2. Background of the Related Art
A power MOSFET generally has excellent switching speed, a low ON resistance and can have a low breakdown voltage of 300V and below in comparison to other semiconductor devices, which makes a high voltage lateral power MOSFET useful as a high power device for high device packing density applications. Other high power devices include DMOSFET (Double-diffused MOSFET), IGBT (Insulated Gate Bipolar Transistor), EDMOSFET (Extended Drain MOSFET), LDMOSFET (Lateral Double-Diffused MOSFET), and the like. The LDMOSFET has a variety of applications to circuits, such as an HSD (High Side Driver), an LSD (Low Side Driver) or an H-Bridge, and can be easily fabricated. However, it has disadvantages in that a threshold voltage is high due to a non-uniform doping concentration in a channel region of the LDMOSFET itself and breakdown occurs at a surface of a silicon substrate in a drift region in the vicinity of the channel. The EDMOSFET is a high voltage transistor developed recently to deal with those problems.
A related art smart power device will be explained with reference to the attached drawings. FIG. 1 illustrates a section of a related art EDMOSFET, and FIG. 2 illustrates a simulation graph showing an electric field distribution and an impact ionization occurrence extent of the related art EDMOSFET.
Referring to FIG. 1, the related art N channel EDMOSFET is provided with an n type drift region 2 (formed by one instance of ion injection) formed in a p type semiconductor substrate 1, a p type Dwell (or deep well) region 3 formed in the p-type substrate adjoining the n type drift region 2, a source region 5 and a body contact heavily doped p type impurity region 6 formed in the p type Dwell region 3, a drain region 4 formed in the n type drift region 2, insulating layers 11 formed on the surface of the substrate 1, a gate electrode 7 formed in one of the insulating layers 11, a field plate 8 formed adjacent to (and aligning with) one side edge of the gate electrode 7 and over the n type drift region 2, source electrode 10 and a drain electrode 9 in contact with the source region 5 and the drain region 4, respectively.
The gate electrode 7 is formed such that the one side edge thereof is positioned at an interface of the n type drift region 2 and the p type Dwell region 3. The source region 5 and the drain region 4 are formed by doping with n type impurities, heavily, i.e., both are n+ type. The field plate 8 is formed over the one side edge of the gate electrode 7 and the n-type drift region 2 in a metal wiring formation. The field plate 8 disperses an electric field formed in the n type drift region 2 during operation, to obtain a higher breakdown voltage.
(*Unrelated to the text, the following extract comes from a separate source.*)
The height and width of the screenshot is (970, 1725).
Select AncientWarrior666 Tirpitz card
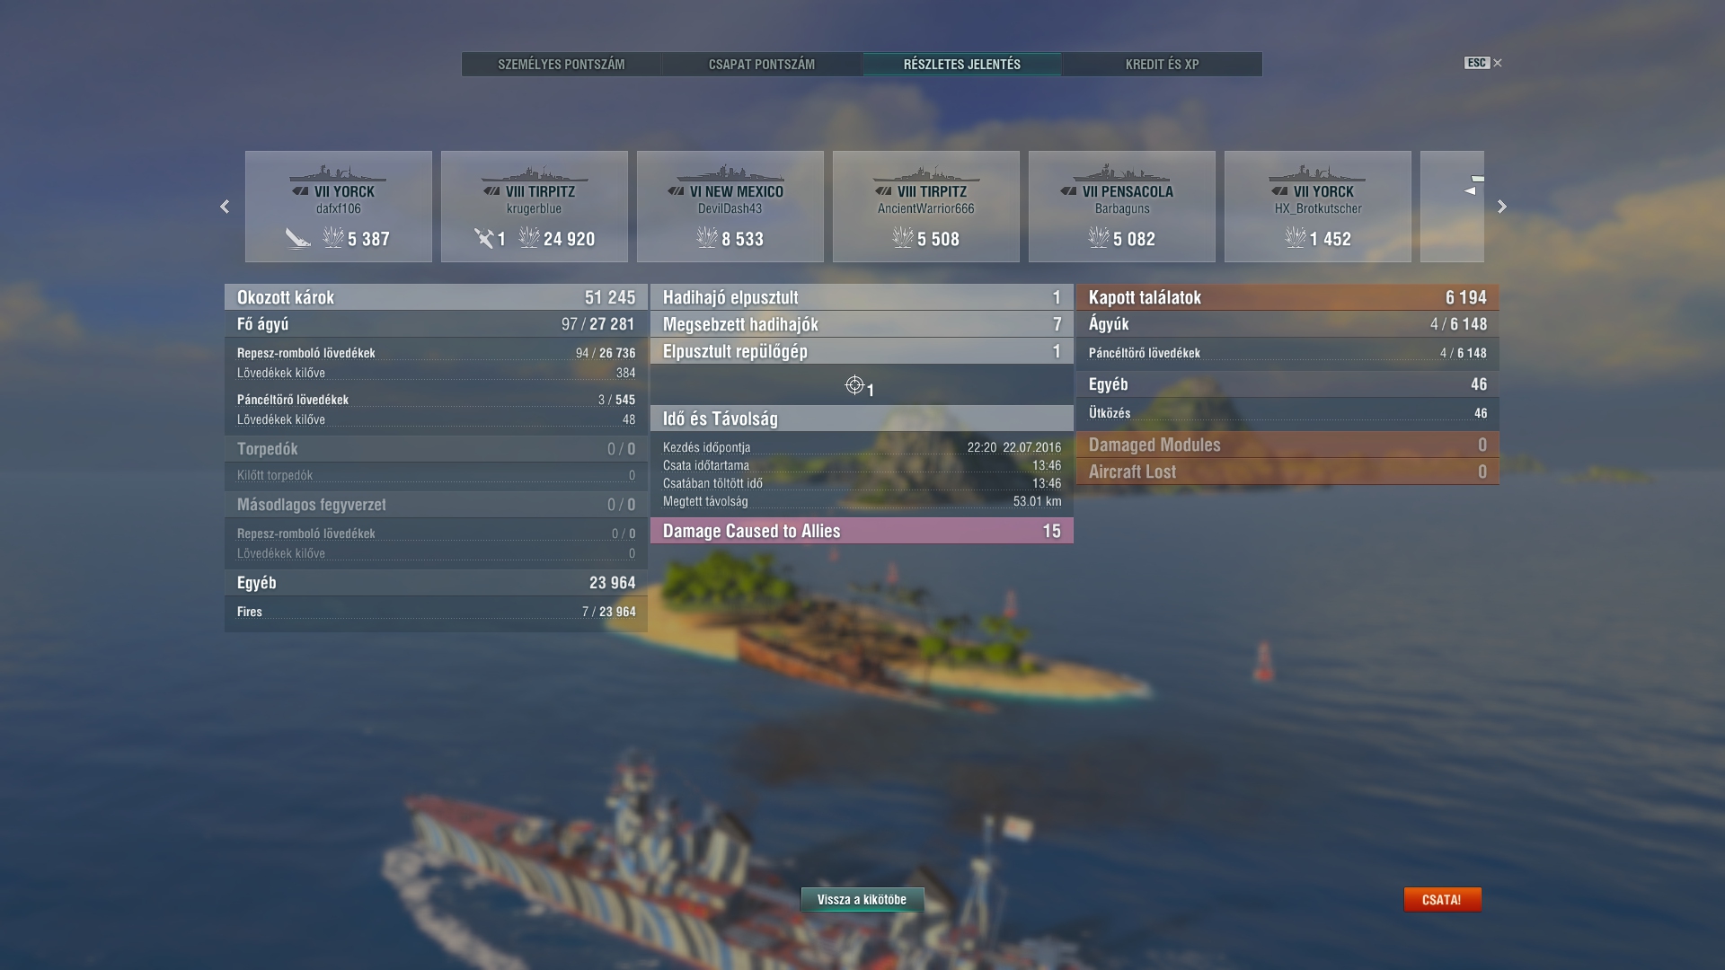click(x=926, y=207)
In the aforementioned related art smart power device, upon application of a voltage higher than Vt, which can form a channel to the gate electrode 7, an inversion layer is formed in the p type Dwell region 3. And, upon application of an operation voltage to the drain electrode 9, the n type drift region 2 is brought into a saturated depletion state, allowing electrons to move to the drain region 4. Thus, while the EDMOSFET is operative as a power device, the gate electrode 7 and the field plate 8 are brought into an equipotential state, causing the depletion region in the n type drift region 2 that disperses an electric field concentrated on an edge portion of the gate electrode 7, preventing an occurrence of breakdown at the edge portion of the gate electrode 7. And, the heavily doped p type impurity region 6 formed for use as a body contact sustains a ground voltage of the semiconductor substrate 1 through a body contact. The requirement for a high BV (breakdown voltage) performance for being operative as a smart power device can be met by an appropriate adjustment of the ion implantation dose to the n type drift region 2 and the resulting uniform distribution of an electric field utilizing a depletion region formed in the n type drift region 2 according to that dose.
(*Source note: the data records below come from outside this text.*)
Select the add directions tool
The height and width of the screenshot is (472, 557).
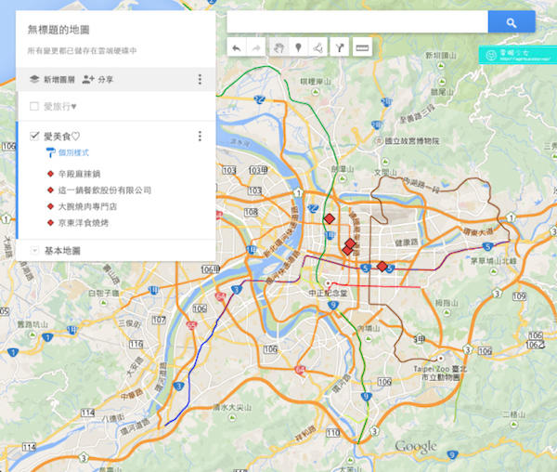(x=341, y=46)
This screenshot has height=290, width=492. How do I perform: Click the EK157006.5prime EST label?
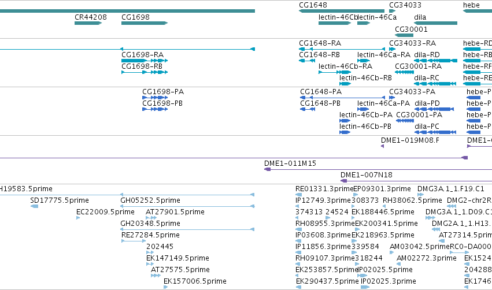tap(195, 281)

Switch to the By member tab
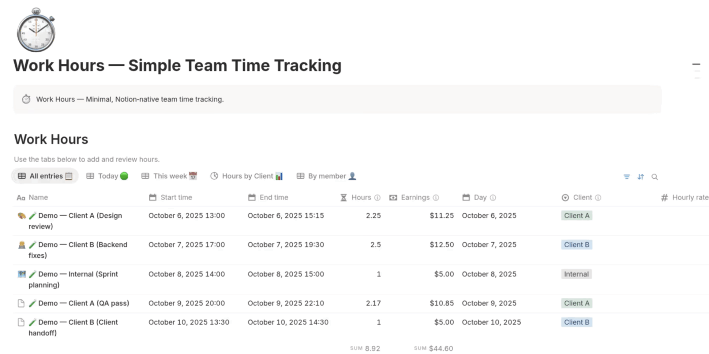coord(327,176)
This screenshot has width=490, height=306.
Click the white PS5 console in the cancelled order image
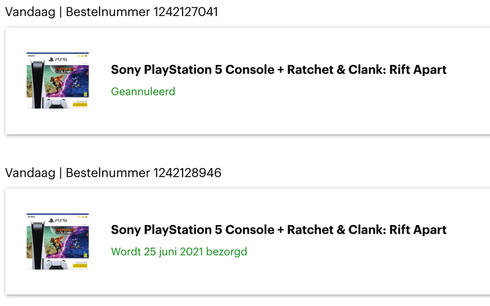tap(37, 85)
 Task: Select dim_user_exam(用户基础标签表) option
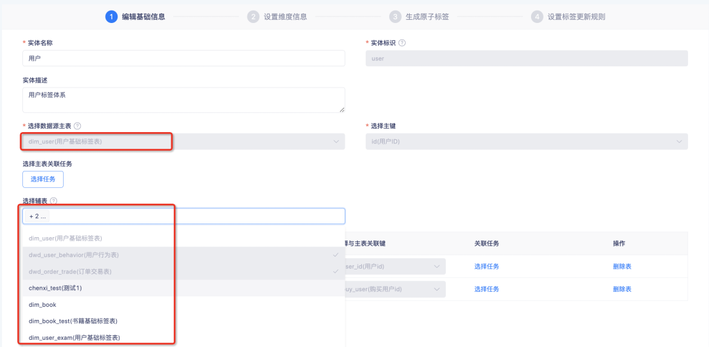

FIGS. 2A and 2B illustrate three dimensional graphics of an electric field distribution and amount and position of impact ionization that occurs while the EDMOSFET is operative as a power device. It is known from the electric field distribution and amount and position of impact ionization occurrence at a gate voltage VG=9V and a drain voltage VD=75V that an impact ionization which heavily affects a secondary breakdown voltage occurs at a drain edge portion where the electric distribution is intense. That is, FIGS. 2A and 2B show that there is enough of an impact ionization to cause the secondary breakdown to occur at the drain edge portion.
The aforementioned related art smart power device causes the following problems during device operation due to existence of a parasitic bipolar transistor inside of the smart power device.
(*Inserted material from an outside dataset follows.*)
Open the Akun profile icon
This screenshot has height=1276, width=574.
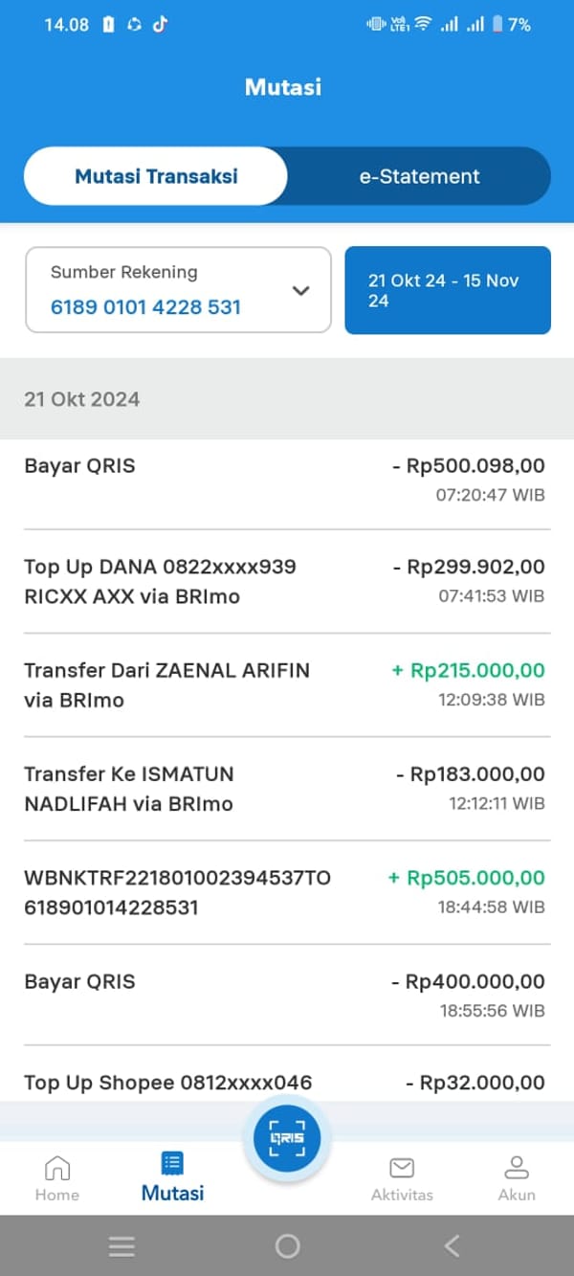(x=517, y=1168)
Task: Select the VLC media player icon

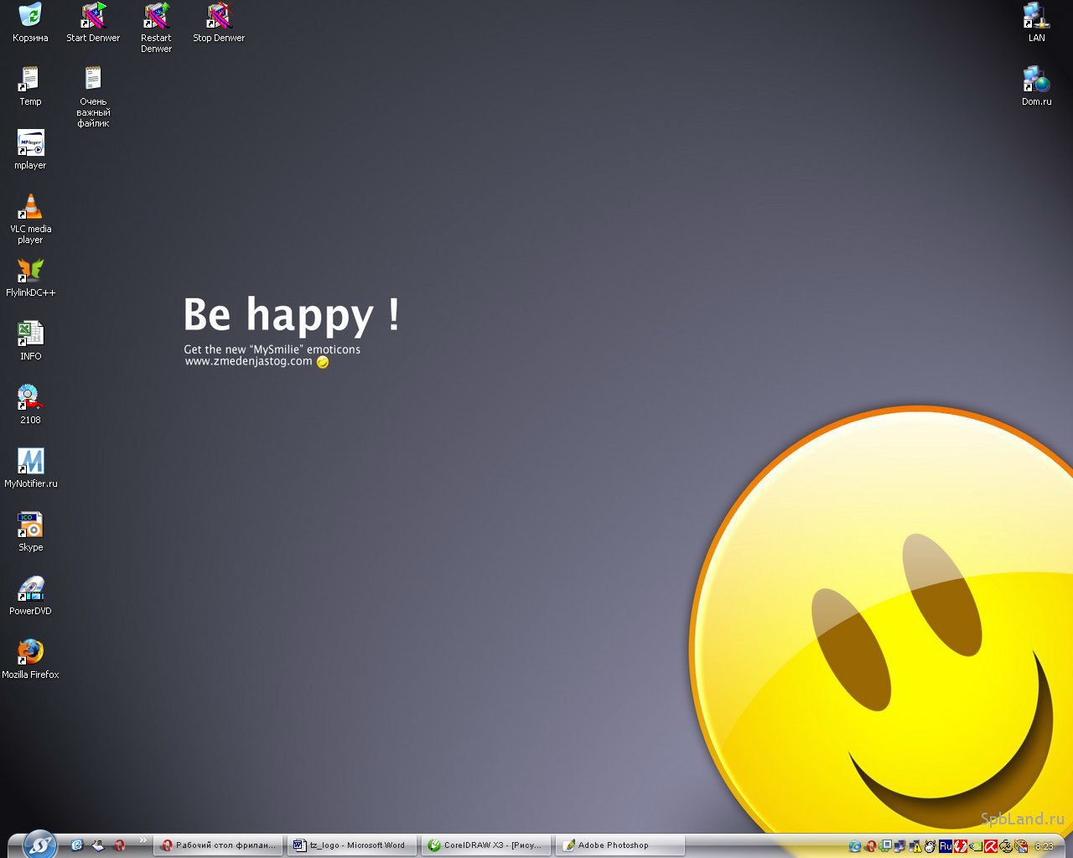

Upon application of a voltage to the drain, an electron-hole pair is formed by an impact ionization from the electric field at the drain edge. This causes an Ihole current to flow, which turns on a parasitic bipolar transistor that causes the secondary breakdown if there is a voltage difference greater than 0.7V between the p type Dwell region and the n-type drift region. The secondary breakdown, that occurs because there is no reduction of the impact ionization to the drain region, causes a problem of unstable device operation due to there being no adequate SOA (Safe Operation Area).
Accordingly, the present invention is directed to a smart power device and a method for fabricating the same that substantially obviates one or more of the problems due to limitations and disadvantages of the related art.
An object of the present invention is to provide a smart power device and a method for fabricating the same, which can reduce an impact ionization to a drain region thereby securing an adequate SOA (Safe Operation Area) and improving current driving performance.
Additional features and advantages of the invention will be set forth in the description which follows, and in part will be apparent from the description, or may be learned by practice of the invention. The objectives and other advantages of the invention will be realized and attained by the structure particularly pointed out in the written description and claims hereof as well as the appended drawings.
The invention, in part, provides a smart power device comprising: a second conduction type drift region formed in a first conduction type well region by having first, second and third impurity regions corresponding to first, second, and third ion injections with first, second, and third ion injection energies and first, second, and third doses; a first conduction type Dwell region formed adjoining to the second conduction type drift region; a source region and a body contact region both formed in the first conductive type Dwell region; a drain region formed in the second conduction type drift region; an insulating structure formed on an entire surface; a gate electrode layer formed in the insulating structure; a field plate formed to one side of the gate electrode layer and over the second conduction type drift region; and a source electrode layer and a drain electrode layer in contact with the source region and the drain region, respectively.
The invention also, in part, provides a method for fabricating a smart power device card, the method comprising: (a) forming a second conduction type drift region by, (a1) implanting a first does of second conductivity type impurity ions having a first energy into a first conduction type well region in a surface of the semiconductor substrate, to form a first ion injection region, (a2) implanting a second dose of second conductivity type impurity ions having a second energy into the first conduction type well region, to form a second ion injection region therein adjacent to the first ion injection region, and (a3) implanting a third dose of second conductivity type impurity ions having a third energy into the first conduction type well region, to form a third ion injection region adjacent to the second ion injection region; (b) forming a first conduction type Dwell region of a first conduction type in the semiconductor substrate adjoining the second conduction type drift region having the first, second and third ion injection regions; (c) forming a gate electrode layer such that a first side aligns with an interface between the second conduction type drift region and the first conduction type Dwell region; (d) implanting second conduction type impurity ions into the first conduction type Dwell region on a second side of the gate electrode layer and into the second conduction type drift region, to form a source region and a drain region, respectively; (e) implanting first conduction type impurity ions into a portion of the Dwell region adjacent to the source region to form a body contact region; and (f) forming a field plate adjacent over the first side of the gate electrode layer and over the second conduction type drift region.